Peter Straughan: Yes. There are certain overlaps I think definitely, and certain concerns that they have in common. There’s even a commonality in the trajectory to some extent of the main character. I mean, they’re very, very different people, Cromwell and Lawrence, but they both have that outsider status. Neither is expected to go as far as they do. Obviously, no one’s expecting Cromwell to rise as high as he does.

And Lawrence isn’t expected to push as hard as he does, or end up being as radical a force as he ends up being. I think he surprises himself which is not true of Cromwell who I think always has a kind of iron core of self-belief. But yeah, that sort of underdog outsider working their way up through a quite rigid power system, I think that’s what drew me to both of the stories to some extent.

Jace Lacob: Of adapting plays, you once said, and I love this quote, “They come as friends, but they’re secretly assassins.” Novels, on the other hand, make no such pretense. Whether it’s Conclave or Wolf Hall, how would you describe your approach to the work of adaptation? If you are adapting a novel as in both of these cases, where do you begin as a screenwriter?

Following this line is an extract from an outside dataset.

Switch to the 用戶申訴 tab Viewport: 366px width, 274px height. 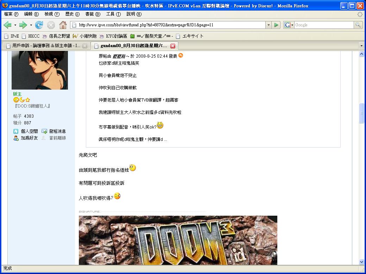[x=44, y=46]

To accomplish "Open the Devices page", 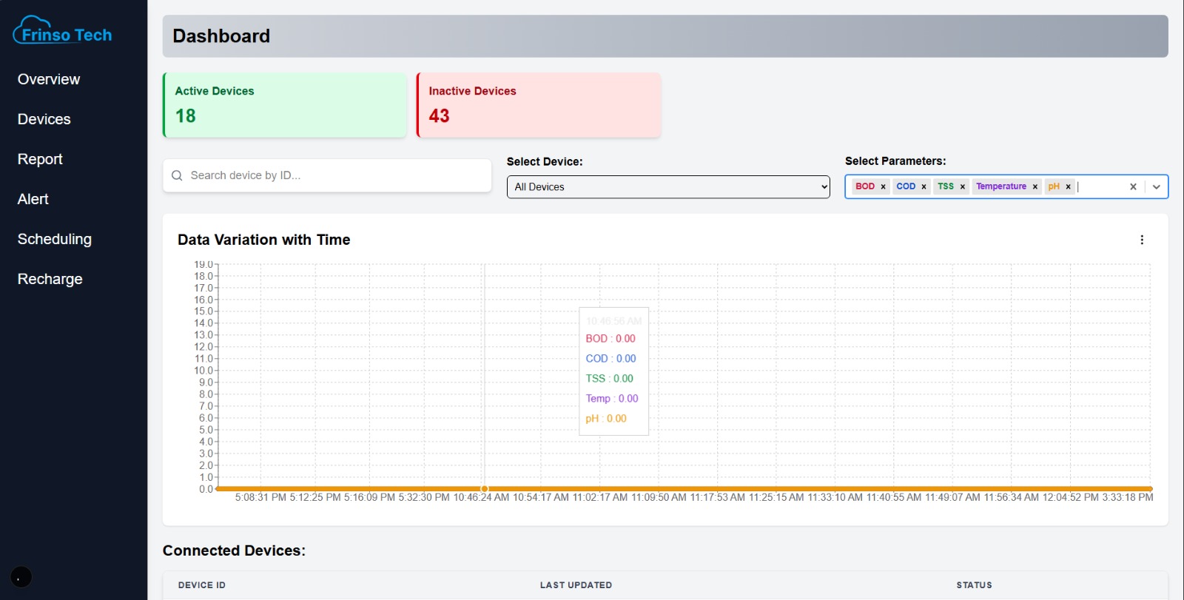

Peter Straughan: I begin to be honest with my emotional response to the text. That’s what will decide whether or not I do it. Because I think without that, without having some sort of genuine, deep connection to the story, there won’t be the rudder that you need to guide you through all of the thousands of choices that essentially an adaptation is, you know, this piece and not this piece, this piece here, that piece there. All of those choices have to be made on the basis of a kind of instinct, really. So, you need to feel like you are deeply simpatico with the core of the book that you’re adapting.

So, I start with that. It’s just, do I connect with it? And then again, a very sort of instinctive process is going through the book again and just underlining lines, passages, sometimes whole sequences on really no more kind of complicated basis than these feel like they will probably end up on screen. So, you do an initial sift really of what’s the material that I’m going to be working with? What’s the clay that I’m going to be working with? That sounds insulting to reduce it to clay. I suppose it’s going to go through a reshaping process one way or the other. Perhaps it’s more like dismantling something and putting it together in a slightly different form.

With something like Wolf Hall, it’s both an incredible gift and an incredible challenge because it’s so rich and it’s a huge canvas for a start. It’s so rich. The characters are so memorable. She’s a wonderful dialogue writer, Hilary. And often there are whole scenes that you just think, there it is, there it is already, nothing to be done. But also, it flows like a river, that narrative style that she has, it flows like a river.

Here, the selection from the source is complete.